Roasted and combined they become devine. Magical. Because they come from the heart of two very fine people, Larry and Earl. Two older fellas (they teeter on both sides of 80), who share our campground and started this evening of camaraderie.
Larry (who looks like everyone' grandfather) showed up at our campsite shortly before dinner and invited me and Allen to a campfire and s'mores. He said he'd carried the fixings for 3,300 miles (from Oregon) and tonight's the first night's the weather's been good enough to do it ...to build a fire and roast marshmallows.
How sweet, I thought. And yes, I said, we'd love to. So we do.
And we find Larry's also invited the United Nations: Johannas and Rike, a dentist and decorator from Germany; Adrian and Chantel, a young smoochy couple from Switzerland; Alan, a Hawaiian and retired nuclear engineer, and his wife Rhodda, a much younger Filipino; and Bob and Becky, a retired newspaper couple from Modesto, California.
We're a collection of differences, of uknowns, brought together by Larry and Earl, whose hearts are huge. They're best friends. And Earl thought up this Alaskan adventure to help Larry move past the grief he's feeing after his wife of 56 years died.
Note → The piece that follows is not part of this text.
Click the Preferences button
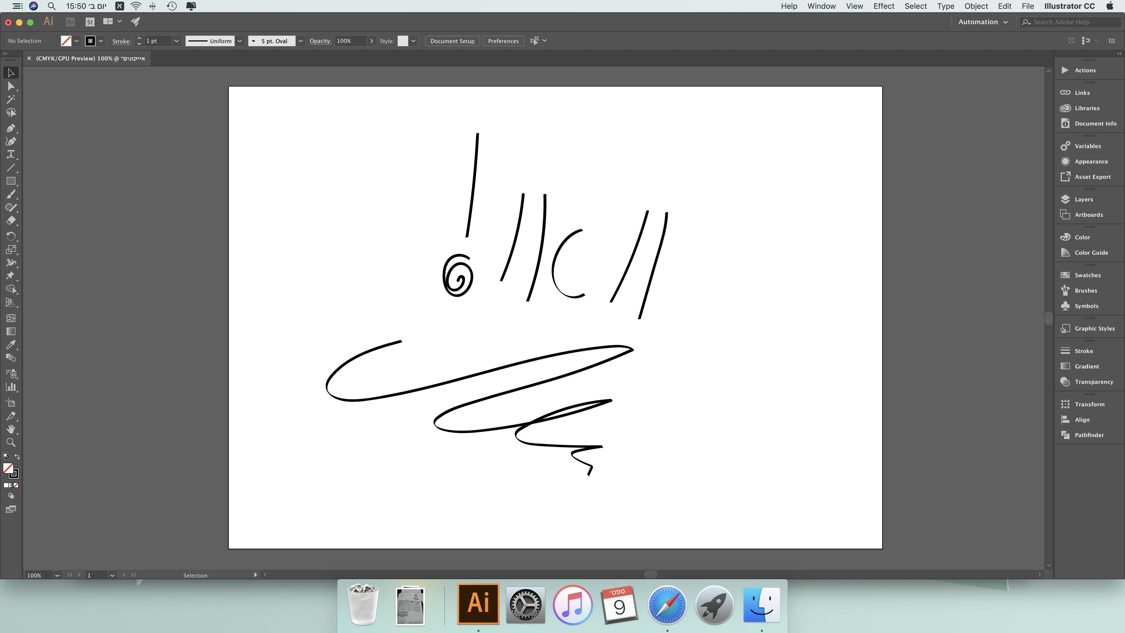The width and height of the screenshot is (1125, 633). [503, 41]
She's been gone five months, Larry says. And it's time to live again. Or else he'll die.
So he and Earl fueled up the motorhome and drove north, to where we sit tonight. A circle of tentative friends, bridging a cultural divide with a slew of s'mores made with fixings so old, Larry's wife must have bought them a year before she passed.
The evening begins slowly. Almost proper and shy. We politely introduce ourselves and dip into esoteric conversations. About weather. Or coffee. Then someone loads marshmallows on a stick and chases our inhibitions away.
Allen's marshmallow is the first to catch fire and he waves it frantically. Plop! It falls in the dust. We laugh.
The other Alan kneels in front of the flames to produce a perfectly tanned specimen. We oohh and ahhh.
And then we laugh again, because the Germans and Swiss find s'mores addicting, but difficult to eat. Their faces and fingers get sticky. The graham crackers split and crumble. (We tell them it's a skill Americans learn in childhood.) The Hawaiian, a health-food aficionado, startles his wife by inhaling treat after treat. She finally cuts him off.
We're all laughing like kids, riding a fantastic sugar high. We swap tales of our Alaskan adventures, inquire about homelands, careers, kids. We continue to munch on the magical ancient s'mores and pick at an eclectic smorgasbord of donated oranges, a plate of peanuts, a bag of pretzels and a pot of very strong coffee brewed over the fire. We check itineraries, to see if we can meet up again, somewhere down the road.
I notice Larry's been quiet. And now he's standing, folding up his chair.
"Hey, Larry," I yell over. "Are you leaving?"
It's past his bedtime, he says. Time to yank out his hearing aids and hit the hay.
So over the din of conversations and laughter, I thank him for the party.
He smiles. And walks off. Leaving behind a legacy of friendship modeled by crumbly old chocolate, drying-out marshmallows, aging graham crackers. And, I bet, a wife's enduring love.